Among the entries below, find the line with "Instruction: Click the $4,374", then quote it and each following line up to and including the line with "Screen dimensions: 1512x790", and nothing else.

━━━━━ Records for this exercise ━━━━━

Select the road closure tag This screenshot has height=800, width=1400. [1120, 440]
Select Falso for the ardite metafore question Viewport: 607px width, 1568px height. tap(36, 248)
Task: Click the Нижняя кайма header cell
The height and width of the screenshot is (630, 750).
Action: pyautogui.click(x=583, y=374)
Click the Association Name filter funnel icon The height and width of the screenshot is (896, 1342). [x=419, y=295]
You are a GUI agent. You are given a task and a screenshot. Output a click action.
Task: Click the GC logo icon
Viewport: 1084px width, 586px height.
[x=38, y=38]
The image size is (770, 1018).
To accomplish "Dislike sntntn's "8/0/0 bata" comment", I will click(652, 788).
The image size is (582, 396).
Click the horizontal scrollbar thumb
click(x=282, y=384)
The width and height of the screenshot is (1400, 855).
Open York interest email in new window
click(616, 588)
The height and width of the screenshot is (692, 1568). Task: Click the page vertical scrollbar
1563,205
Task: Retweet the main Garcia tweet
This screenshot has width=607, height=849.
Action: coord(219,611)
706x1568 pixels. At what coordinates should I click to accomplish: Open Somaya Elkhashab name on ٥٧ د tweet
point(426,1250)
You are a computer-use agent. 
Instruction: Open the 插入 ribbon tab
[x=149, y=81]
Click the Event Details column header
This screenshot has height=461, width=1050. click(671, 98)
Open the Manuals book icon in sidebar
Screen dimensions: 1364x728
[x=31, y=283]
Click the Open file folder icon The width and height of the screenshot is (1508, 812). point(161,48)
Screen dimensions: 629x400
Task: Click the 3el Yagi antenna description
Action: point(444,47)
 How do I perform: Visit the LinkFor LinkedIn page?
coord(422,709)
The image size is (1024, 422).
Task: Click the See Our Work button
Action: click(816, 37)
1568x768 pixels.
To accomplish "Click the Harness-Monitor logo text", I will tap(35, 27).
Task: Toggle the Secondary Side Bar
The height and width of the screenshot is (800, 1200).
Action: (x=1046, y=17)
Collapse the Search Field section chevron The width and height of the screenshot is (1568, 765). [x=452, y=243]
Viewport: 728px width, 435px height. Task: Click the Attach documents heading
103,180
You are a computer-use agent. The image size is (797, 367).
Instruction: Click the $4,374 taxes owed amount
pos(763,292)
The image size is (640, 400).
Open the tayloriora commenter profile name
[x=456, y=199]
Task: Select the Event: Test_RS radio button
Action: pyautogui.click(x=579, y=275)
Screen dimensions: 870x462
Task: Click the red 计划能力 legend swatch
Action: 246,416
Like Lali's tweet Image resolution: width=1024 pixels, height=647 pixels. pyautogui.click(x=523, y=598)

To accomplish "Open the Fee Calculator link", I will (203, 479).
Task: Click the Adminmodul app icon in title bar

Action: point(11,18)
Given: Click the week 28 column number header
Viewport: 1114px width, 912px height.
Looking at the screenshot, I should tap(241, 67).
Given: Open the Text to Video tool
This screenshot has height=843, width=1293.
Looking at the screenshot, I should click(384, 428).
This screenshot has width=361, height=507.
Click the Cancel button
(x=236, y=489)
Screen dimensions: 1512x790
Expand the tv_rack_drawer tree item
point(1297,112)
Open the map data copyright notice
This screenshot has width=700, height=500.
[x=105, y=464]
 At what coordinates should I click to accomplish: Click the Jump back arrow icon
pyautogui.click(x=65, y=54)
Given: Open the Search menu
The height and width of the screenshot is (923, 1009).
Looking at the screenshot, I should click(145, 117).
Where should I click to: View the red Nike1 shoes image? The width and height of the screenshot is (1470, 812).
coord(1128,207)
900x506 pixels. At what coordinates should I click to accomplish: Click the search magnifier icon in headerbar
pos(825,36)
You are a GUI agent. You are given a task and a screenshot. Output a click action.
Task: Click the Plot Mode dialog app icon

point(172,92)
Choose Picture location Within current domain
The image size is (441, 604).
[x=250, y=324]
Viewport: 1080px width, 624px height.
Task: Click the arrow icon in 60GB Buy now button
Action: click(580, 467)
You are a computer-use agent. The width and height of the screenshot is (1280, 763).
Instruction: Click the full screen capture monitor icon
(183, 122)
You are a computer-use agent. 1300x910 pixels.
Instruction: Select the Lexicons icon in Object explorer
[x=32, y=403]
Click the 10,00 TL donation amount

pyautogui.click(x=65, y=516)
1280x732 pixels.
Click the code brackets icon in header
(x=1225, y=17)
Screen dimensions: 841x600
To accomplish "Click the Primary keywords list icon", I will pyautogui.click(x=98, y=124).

━━━━━

**Output of the task**
Instruction: Click the $4,374 taxes owed amount
pos(763,292)
The image size is (640, 400).
Open the tayloriora commenter profile name
[x=456, y=199]
Task: Select the Event: Test_RS radio button
Action: pyautogui.click(x=579, y=275)
Screen dimensions: 870x462
Task: Click the red 计划能力 legend swatch
Action: 246,416
Like Lali's tweet Image resolution: width=1024 pixels, height=647 pixels. pyautogui.click(x=523, y=598)

To accomplish "Open the Fee Calculator link", I will (203, 479).
Task: Click the Adminmodul app icon in title bar

Action: point(11,18)
Given: Click the week 28 column number header
Viewport: 1114px width, 912px height.
Looking at the screenshot, I should tap(241, 67).
Given: Open the Text to Video tool
This screenshot has height=843, width=1293.
Looking at the screenshot, I should click(384, 428).
This screenshot has width=361, height=507.
Click the Cancel button
(x=236, y=489)
Screen dimensions: 1512x790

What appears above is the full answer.